Geoff Brown, Wodonga
Gender 'is' an issue
A La Trobe University study found that 'systematic discrimination against females starts in the womb'. Within some Victorian communities predominantly made up of Indian and Chinese cultures boys were born at the rate of 122 and 125 for every girl born. This unnaturally and significantly defies the standard birth rate of 105 boys for 100 girls.
I also note the Director of Marie Stopes statement in his submission to NSW Parliament states that 'further public debate or amendments on this issue has the potential to discriminate against multicultural and diverse communities in Australia.'
If in fact these communities are not seeking sex-selection abortion, how can banning them be discriminatory?
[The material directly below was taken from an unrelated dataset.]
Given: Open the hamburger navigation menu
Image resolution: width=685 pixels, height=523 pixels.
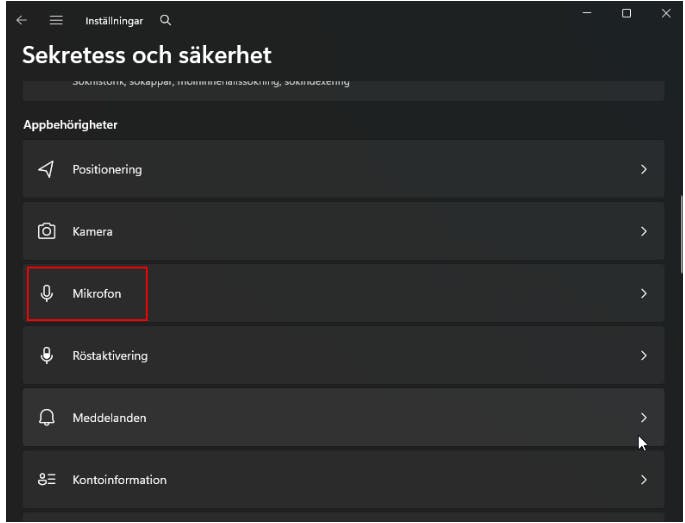Looking at the screenshot, I should (x=57, y=20).
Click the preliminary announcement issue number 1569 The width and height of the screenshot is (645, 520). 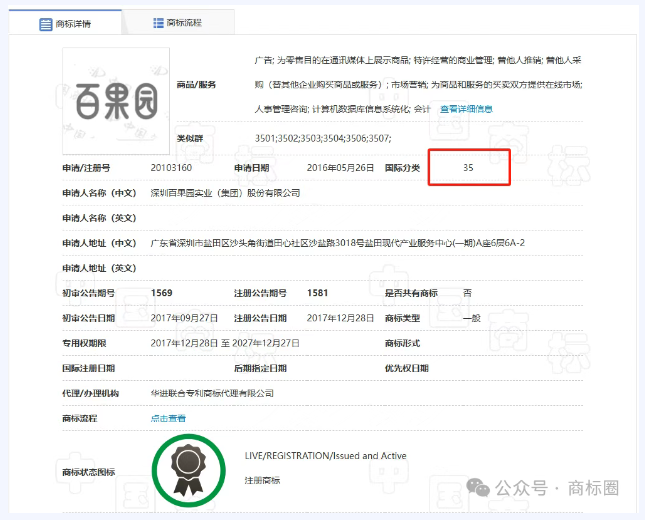[x=161, y=293]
Furthermore, since when did the public become so irrelevant as contributors to such important legislation that abortion providers feel empowered to state they shouldn't be allowed to debate?
Debbie Garratt, Wodonga
We are so far behind
During a damning speech on climate change inaction, Sir David Attenborough singled out Australia as a country where science sceptics continue to hold positions of power.
Sir David's address to British MPs included a silver lining of hope that young people today are trying their best to tackle the environmental crisis.
There are many public figures who continue to question climate change in Australia. One such person is radio announcer Alan Jones, along with One Nation Senator Pauline Hanson who believes that climate change is "fake".
Then we have Prime Minister Scott Morrison who brought a lump of coal into Parliament during question time. He was critical of the climate school strike and was an open opponent to the initiative.